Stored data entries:
=== Begin Enclosure ===
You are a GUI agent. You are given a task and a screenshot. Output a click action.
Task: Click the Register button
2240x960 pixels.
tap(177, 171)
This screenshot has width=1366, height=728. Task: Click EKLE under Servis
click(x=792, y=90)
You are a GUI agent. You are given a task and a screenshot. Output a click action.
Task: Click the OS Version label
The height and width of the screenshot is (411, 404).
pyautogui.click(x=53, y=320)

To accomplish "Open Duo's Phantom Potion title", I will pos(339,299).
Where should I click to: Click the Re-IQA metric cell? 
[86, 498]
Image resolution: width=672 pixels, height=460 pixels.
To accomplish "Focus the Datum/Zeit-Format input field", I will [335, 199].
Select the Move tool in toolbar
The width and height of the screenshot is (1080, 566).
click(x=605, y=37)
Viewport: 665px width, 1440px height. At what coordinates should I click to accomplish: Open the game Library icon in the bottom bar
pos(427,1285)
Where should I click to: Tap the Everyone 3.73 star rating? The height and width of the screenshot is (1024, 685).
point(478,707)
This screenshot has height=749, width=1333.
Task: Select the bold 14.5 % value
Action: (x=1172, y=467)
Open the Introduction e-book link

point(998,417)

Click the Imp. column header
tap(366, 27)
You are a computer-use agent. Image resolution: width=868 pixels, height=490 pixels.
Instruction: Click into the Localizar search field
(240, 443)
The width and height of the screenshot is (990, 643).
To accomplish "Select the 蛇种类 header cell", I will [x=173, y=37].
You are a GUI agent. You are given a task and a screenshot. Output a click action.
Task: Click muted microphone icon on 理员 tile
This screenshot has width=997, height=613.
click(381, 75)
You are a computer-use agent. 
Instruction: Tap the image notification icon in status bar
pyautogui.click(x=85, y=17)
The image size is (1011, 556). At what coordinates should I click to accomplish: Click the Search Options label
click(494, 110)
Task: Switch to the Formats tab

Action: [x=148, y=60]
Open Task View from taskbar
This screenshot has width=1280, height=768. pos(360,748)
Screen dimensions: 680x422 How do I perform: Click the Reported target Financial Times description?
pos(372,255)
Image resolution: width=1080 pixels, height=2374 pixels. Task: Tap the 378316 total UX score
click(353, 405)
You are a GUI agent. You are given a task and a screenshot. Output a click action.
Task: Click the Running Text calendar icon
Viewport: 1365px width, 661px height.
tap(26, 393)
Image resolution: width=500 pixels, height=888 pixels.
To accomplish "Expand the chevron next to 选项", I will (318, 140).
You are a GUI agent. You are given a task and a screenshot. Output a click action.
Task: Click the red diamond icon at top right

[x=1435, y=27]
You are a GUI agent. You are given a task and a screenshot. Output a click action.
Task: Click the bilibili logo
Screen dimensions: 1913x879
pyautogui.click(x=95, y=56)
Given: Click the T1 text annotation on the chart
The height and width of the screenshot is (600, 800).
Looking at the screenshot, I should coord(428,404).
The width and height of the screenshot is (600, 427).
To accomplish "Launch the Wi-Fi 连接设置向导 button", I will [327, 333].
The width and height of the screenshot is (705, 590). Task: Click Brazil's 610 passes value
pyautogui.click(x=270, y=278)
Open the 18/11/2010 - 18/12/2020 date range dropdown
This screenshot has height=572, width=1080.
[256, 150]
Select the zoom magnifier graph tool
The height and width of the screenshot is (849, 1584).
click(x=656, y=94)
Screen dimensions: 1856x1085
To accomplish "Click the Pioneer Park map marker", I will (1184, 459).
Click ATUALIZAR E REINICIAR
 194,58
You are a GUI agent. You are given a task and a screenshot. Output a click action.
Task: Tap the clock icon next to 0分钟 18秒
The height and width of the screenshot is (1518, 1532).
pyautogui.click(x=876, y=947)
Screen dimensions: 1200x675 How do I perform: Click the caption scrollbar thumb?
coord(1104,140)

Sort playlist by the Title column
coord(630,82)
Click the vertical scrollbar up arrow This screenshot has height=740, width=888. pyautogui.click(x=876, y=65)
=== End Enclosure ===
The records above are to be duplicated in full and exactly.

You are a GUI agent. You are given a task and a screenshot. Output a click action.
Task: Click the Register button
2240x960 pixels.
tap(177, 171)
This screenshot has width=1366, height=728. Task: Click EKLE under Servis
click(x=792, y=90)
You are a GUI agent. You are given a task and a screenshot. Output a click action.
Task: Click the OS Version label
The height and width of the screenshot is (411, 404).
pyautogui.click(x=53, y=320)

To accomplish "Open Duo's Phantom Potion title", I will pos(339,299).
Where should I click to: Click the Re-IQA metric cell? 
[86, 498]
Image resolution: width=672 pixels, height=460 pixels.
To accomplish "Focus the Datum/Zeit-Format input field", I will [335, 199].
Select the Move tool in toolbar
The width and height of the screenshot is (1080, 566).
click(x=605, y=37)
Viewport: 665px width, 1440px height. At what coordinates should I click to accomplish: Open the game Library icon in the bottom bar
pos(427,1285)
Where should I click to: Tap the Everyone 3.73 star rating? The height and width of the screenshot is (1024, 685).
point(478,707)
This screenshot has height=749, width=1333.
Task: Select the bold 14.5 % value
Action: (x=1172, y=467)
Open the Introduction e-book link

point(998,417)

Click the Imp. column header
tap(366, 27)
You are a computer-use agent. Image resolution: width=868 pixels, height=490 pixels.
Instruction: Click into the Localizar search field
(240, 443)
The width and height of the screenshot is (990, 643).
To accomplish "Select the 蛇种类 header cell", I will [x=173, y=37].
You are a GUI agent. You are given a task and a screenshot. Output a click action.
Task: Click muted microphone icon on 理员 tile
This screenshot has width=997, height=613.
click(381, 75)
You are a computer-use agent. 
Instruction: Tap the image notification icon in status bar
pyautogui.click(x=85, y=17)
The image size is (1011, 556). At what coordinates should I click to accomplish: Click the Search Options label
click(494, 110)
Task: Switch to the Formats tab

Action: [x=148, y=60]
Open Task View from taskbar
This screenshot has width=1280, height=768. pos(360,748)
Screen dimensions: 680x422 How do I perform: Click the Reported target Financial Times description?
pos(372,255)
Image resolution: width=1080 pixels, height=2374 pixels. Task: Tap the 378316 total UX score
click(353, 405)
You are a GUI agent. You are given a task and a screenshot. Output a click action.
Task: Click the Running Text calendar icon
Viewport: 1365px width, 661px height.
tap(26, 393)
Image resolution: width=500 pixels, height=888 pixels.
To accomplish "Expand the chevron next to 选项", I will (318, 140).
You are a GUI agent. You are given a task and a screenshot. Output a click action.
Task: Click the red diamond icon at top right

[x=1435, y=27]
You are a GUI agent. You are given a task and a screenshot. Output a click action.
Task: Click the bilibili logo
Screen dimensions: 1913x879
pyautogui.click(x=95, y=56)
Given: Click the T1 text annotation on the chart
The height and width of the screenshot is (600, 800).
Looking at the screenshot, I should coord(428,404).
The width and height of the screenshot is (600, 427).
To accomplish "Launch the Wi-Fi 连接设置向导 button", I will [327, 333].
The width and height of the screenshot is (705, 590). Task: Click Brazil's 610 passes value
pyautogui.click(x=270, y=278)
Open the 18/11/2010 - 18/12/2020 date range dropdown
This screenshot has height=572, width=1080.
[256, 150]
Select the zoom magnifier graph tool
The height and width of the screenshot is (849, 1584).
click(x=656, y=94)
Screen dimensions: 1856x1085
To accomplish "Click the Pioneer Park map marker", I will (1184, 459).
Click ATUALIZAR E REINICIAR
 194,58
You are a GUI agent. You are given a task and a screenshot. Output a click action.
Task: Tap the clock icon next to 0分钟 18秒
The height and width of the screenshot is (1518, 1532).
pyautogui.click(x=876, y=947)
Screen dimensions: 1200x675 How do I perform: Click the caption scrollbar thumb?
coord(1104,140)

Sort playlist by the Title column
coord(630,82)
Click the vertical scrollbar up arrow This screenshot has height=740, width=888. pyautogui.click(x=876, y=65)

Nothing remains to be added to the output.